Thursday, April 5, 2012

Frenzy (1972)


          After losing his way in the late ’60s, when drab source material and poor health dulled his edge, Hollywood’s “master of suspense,” director Alfred Hitchcock, forcefully entered the ’70s with Frenzy. In addition to returning to familiar territory in terms of location and subject matter, Hitchcock toughened up his perverse storytelling by adding the R-rated elements of nudity and profanity. Yet while many of his old-Hollywood peers seemed desperate when they jumped onto the anything-goes ’70s bandwagon, Hitchcock’s movies had always been so infused with nastiness that the rough stuff suited his style.
          Furthermore, Frenzy demonstrates the filmmaker’s unique ability to weave black humor into sordid material, so the picture has some very funny moments in addition to sequences of concentrated fright. The movie is too long, the performances are good but not great, and the storyline sometimes meanders, but given its many strengths, Frenzy would have been a wonderful swan song for Hitchcock’s epic career.

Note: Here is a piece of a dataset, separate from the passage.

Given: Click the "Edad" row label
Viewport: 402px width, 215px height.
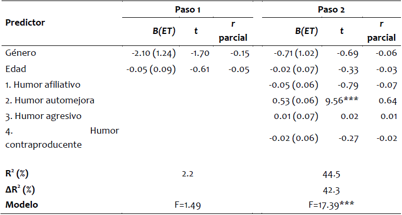Looking at the screenshot, I should click(x=14, y=69).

Alas, the underwhelming Family Plot (1976) was his final film, a whimper following the roar of Frenzy.
          Jon Finch, the intense leading man of Roman Polanski’s Macbeth (1971), stars in Frenzy as Richard Blaney, a London ne’er-do-well with a volcanic temper. Fired from his job as a bartender in the Covent Garden neighborhood, he accepts financial and moral support from his girlfriend (Anna Massey), his ex-wife (Barbara Leigh-Hunt), and his former military comrade (Barry Foster).
          Meanwhile, police officers including the meticulous Chief Inspector Oxford (Alec McCowen) are chasing the “Necktie Murderer,” a serial killer who rapes women and then strangles them to death with neckties. Based on a novel by Arthur La Bern and written for the screen by Anthony Shaffer (best known for his clever play/film Sleuth), Frenzy fits perfectly into the Hitchcock tradition, because as the story progresses, circumstances convince Oxford that Blaney is the Necktie Murderer. Viewers, however, learn the real identity of the criminal, and it’s wicked sport to watch Hitchcock move the characters around each other while it seems more and more likely the wrong man will get arrested.
          Hitchcock and Shaffer enliven the picture by carefully fleshing out their characters. For instance, the running gag about Oxford’s home life—his wife’s experiments with gourmet cooking lead to a procession of elaborately repulsive meals—is wonderfully droll. Plus, in classic Hitchcock style, Frenzy features a handful of riveting suspense scenes, like a lengthy sequence in which the real Necktie Murderer nearly gets caught while trying to recover evidence from a truck that’s barreling down a highway. And, in an enjoyable grace note, Hitchcock uses his camera to explore the colorful streets of Covent Garden, the neighborhood in which his parents operated a shop when Hitchcock was a boy.

Frenzy: GROOVY

1 comment:

tonyfan said...

Groovy, fine, but at least give a warning to the squeamish. Thank goodness Anthony Perkins wasn't asked to play the killer in this, he makes Norman Bates look like a pussycat. I've seen this movie once and other than being subjected to it's most infamous scene in a Hitchcock retrospective, I plan NEVER to see it again. Hitchcock really needed Selznick to hold him back in my opinion.